Dentro del léxico anglosajón contemporáneo, chutzpah es un término hebreo (o
yiddish, para ser más precisos) que acostumbra utilizarse en el contexto de
alguien manifestando una desproporcionada e incluso irresponsable confianza en
su determinación por salirse con la suya en las hazañas que decida emprender;
sin importar lo ridículas o imposibles que parezcan, ni las probabilidades de
triunfar o sobrevivir en su contra. Es ponerse jugar ruleta rusa con la certeza
de terminar siendo el único sobreviviente en la mesa. Es tirarse del último
piso en el más alto rascacielos con la convicción de que, casualmente, alguien
habrá colocado una red. Ícaro, por ejemplo, tuvo bastante chutzpah para atreverse a volar cerca del sol.

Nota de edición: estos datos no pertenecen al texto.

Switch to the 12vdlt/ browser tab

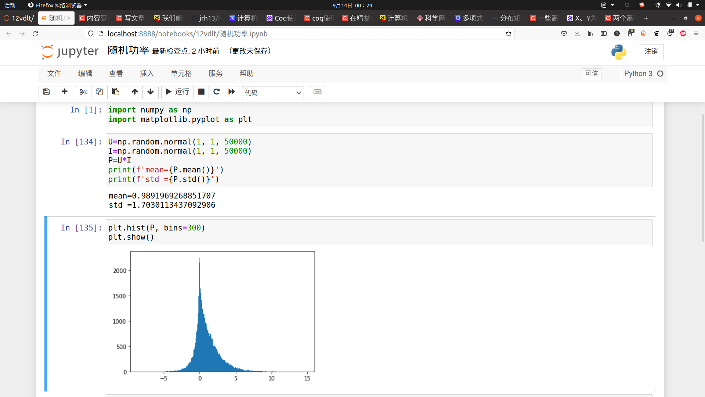(19, 18)
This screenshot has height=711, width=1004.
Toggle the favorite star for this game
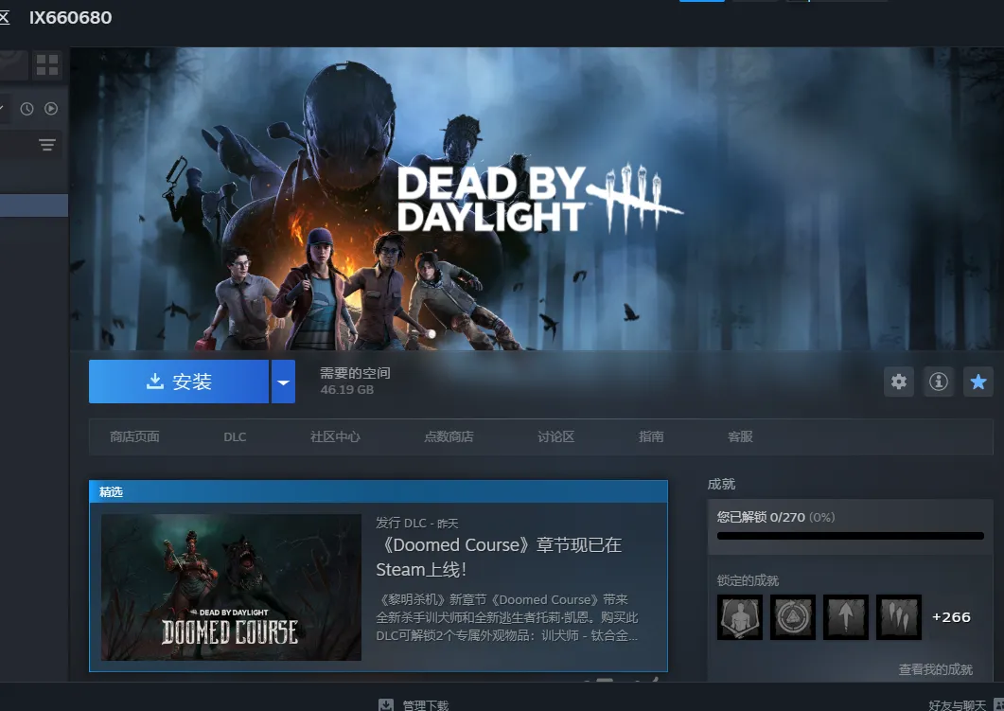(978, 382)
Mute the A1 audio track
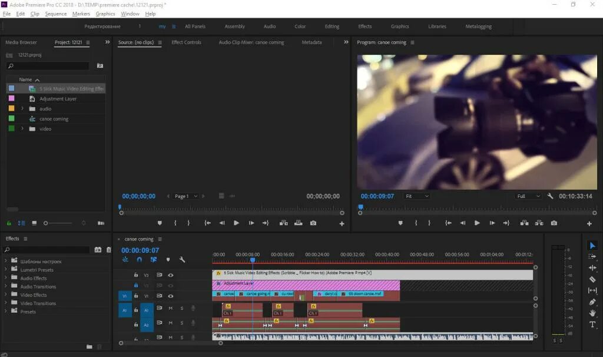This screenshot has height=357, width=603. (x=170, y=308)
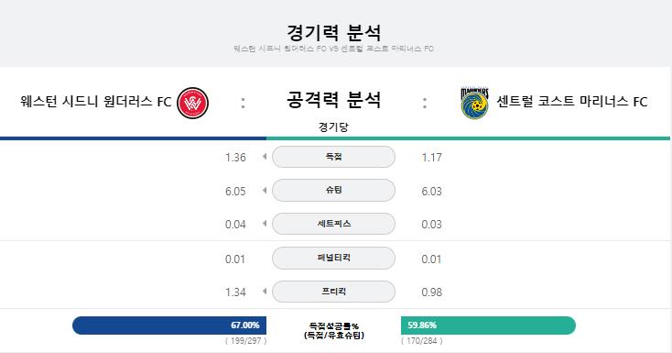
Task: Select the 프리킥 stat pill
Action: click(333, 292)
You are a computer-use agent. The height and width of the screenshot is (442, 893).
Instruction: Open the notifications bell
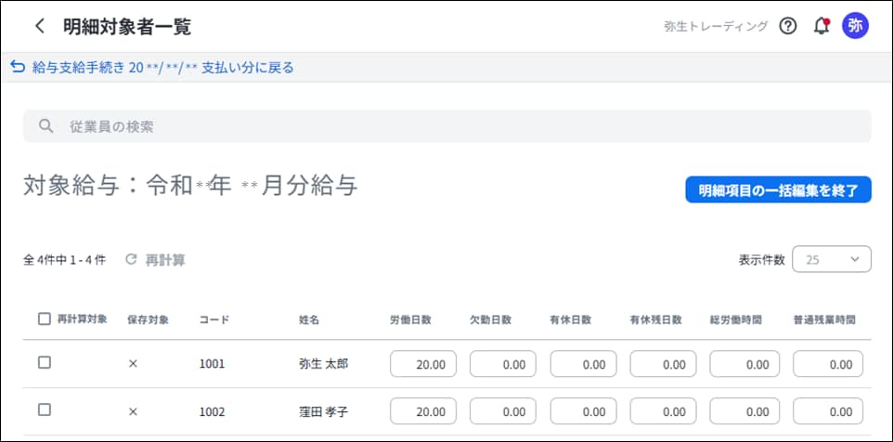coord(822,26)
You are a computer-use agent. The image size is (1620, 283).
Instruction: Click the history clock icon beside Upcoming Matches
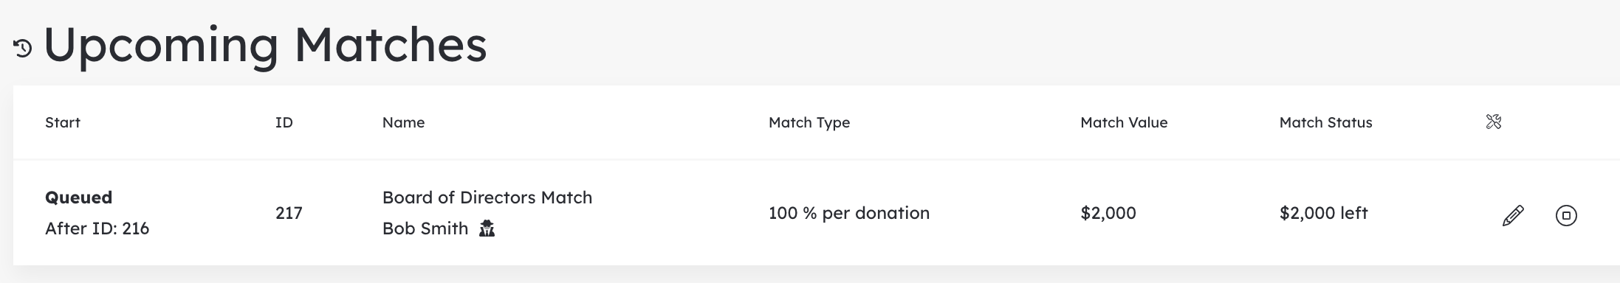[x=23, y=49]
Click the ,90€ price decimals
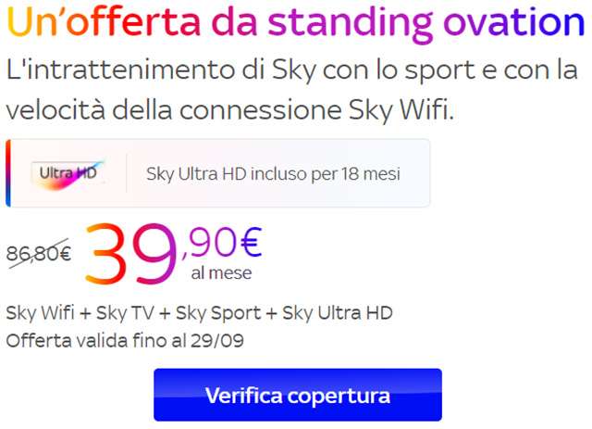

Del mismo modo lo
tuvo Alejandro Magno en su campaña militar por Asia; al igual que Harry
Houdini, Evel Knievel y cualquiera con la profesión de cortejar a la muerte.
En 1916, David Wark Griffith contaba con muchos motivos para
sentirse con el derecho a su propio chutzpah.

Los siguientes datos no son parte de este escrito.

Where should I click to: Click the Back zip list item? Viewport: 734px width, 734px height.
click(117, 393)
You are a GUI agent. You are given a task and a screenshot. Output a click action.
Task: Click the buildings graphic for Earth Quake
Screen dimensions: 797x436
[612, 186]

El titánico éxito monetario de la hoy en día recordada y controvertida Nacimiento de una Nación (Birth of a Nation,
1915) lo convirtió tanto en pionero de la naciente industria cinematográfica
como de la gramática que acabo definiendo a su medio de subsistencia. Más que
sus contemporáneos, comprendió que la base de la narrativa en imágenes no
consiste en las acciones que muestran, sino en los planos que las encierran y
en la relación emocional establecida entre ellos por el montaje. El cine podía
permitirse la pretensión de trascender los límites del tiempo y el espacio tan
lejos como la imaginación lo permitiese. Y muy pocos ejemplos de tal premisa
llevada a la práctica permanecen tan radicales como ese mamut titulado Intolerancia (Intolerance, 1916).

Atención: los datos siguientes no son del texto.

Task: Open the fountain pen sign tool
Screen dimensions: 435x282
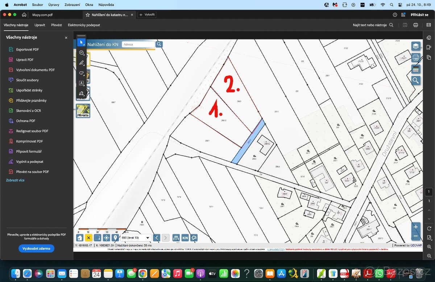Action: [82, 93]
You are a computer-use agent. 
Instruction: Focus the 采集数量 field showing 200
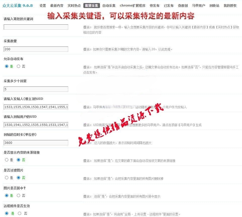[36, 49]

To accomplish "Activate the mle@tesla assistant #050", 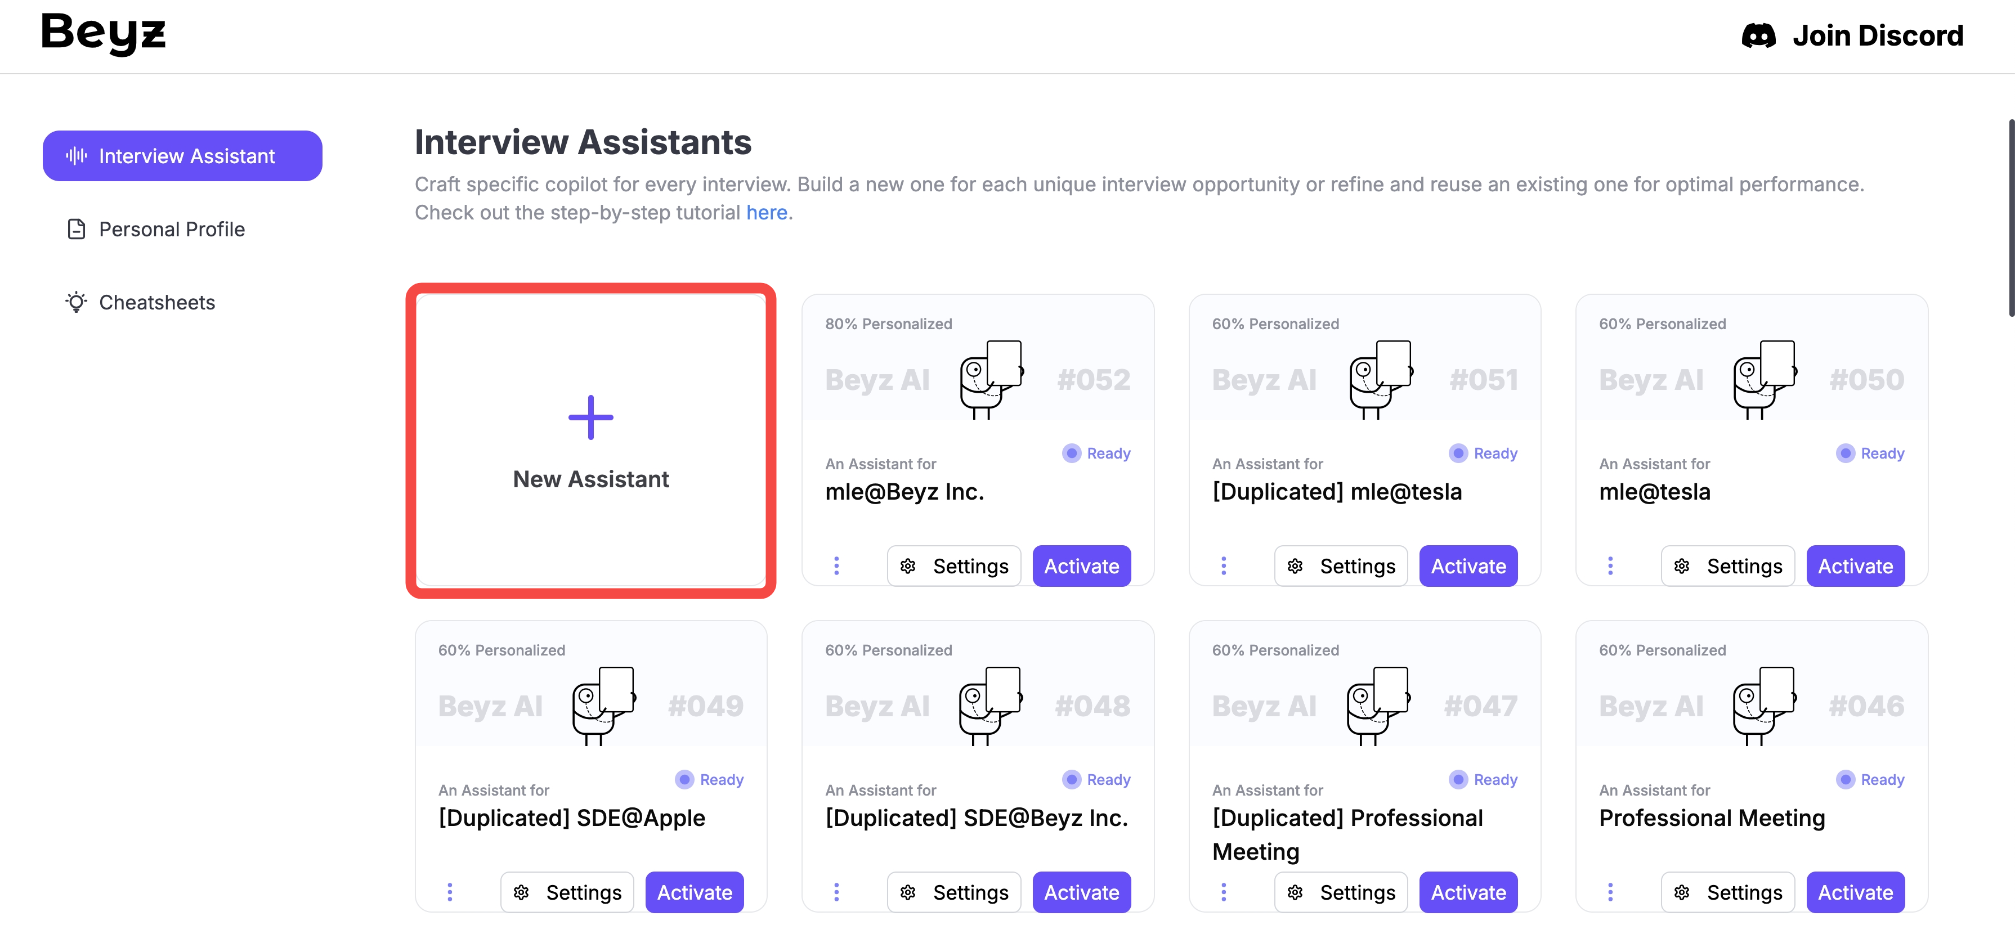I will (1855, 565).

Griffith exige a los primeros espectadores del Siglo XX hacer
lo impensable: sentarse por casi cuatro horas a presenciar el flujo intercalado
de cuatro líneas argumentales distintas (el melodrama moderno de una joven
madre trágicamente separada de su esposo e hijo, la crucifixión de Cristo, los
eventos de la matanza de San Bartolomé en la Francia de 1572 y la caída del
Imperio de Babilonia en 530 A.C.), separadas por varios siglos de distancia y
apenas concatenadas por la idea de que la intolerancia, en cualquiera de sus
variantes, constituye la raíz de los males en el mundo. No conforme con su
“desfachatez”, Griffith hace de este intrincado acto de malabarismo uno de los
más bombásticos espectáculos que se hayan presenciado desde entonces. Basta con
observar detenidamente los planos aéreos de los orgiásticos festines de Babilonia
para poder hacerse una idea respecto a los colosales derroches presupuestales procedentes
del bolsillo de Griffith, épicos como la película misma, y que más adelante lo
arrastraron junto al estudio hacía la bancarrota. Si el dinero puede verse en la pantalla, el chutzpah puede prácticamente olerse.
Quizás lo más interesante
de Intolerancia sea hasta que punto
funciona principalmente a la manera de ejercicio en un cuarto de edición. De
sus cuatro historias, únicamente el melodrama moderno proporcionaría una
estructura lo suficientemente coherente consigo misma y con el tema que se promete
atacar desde el titulo. Pero aunque no merece ser tachada de perfecta, merece
serlo de importante al conformar un testamento a las agallas de una primera
generación de creadores que decidieron que la mejor manera de saber si había o
no límites para el arte cinematográfico era intentar acercarse cada vez más a
los mismos. Directores y películas que, además de no saber cómo buscar el
significado de la palabra “sutileza” en el diccionario, parecían regodearse en
ello. Autores y obras que, en vez de modular su chutzpah, lo exhibían como la más hermosa solapa.
*Publicado el Viernes 30 de Diciembre de 2016 en "La Jornada Maya"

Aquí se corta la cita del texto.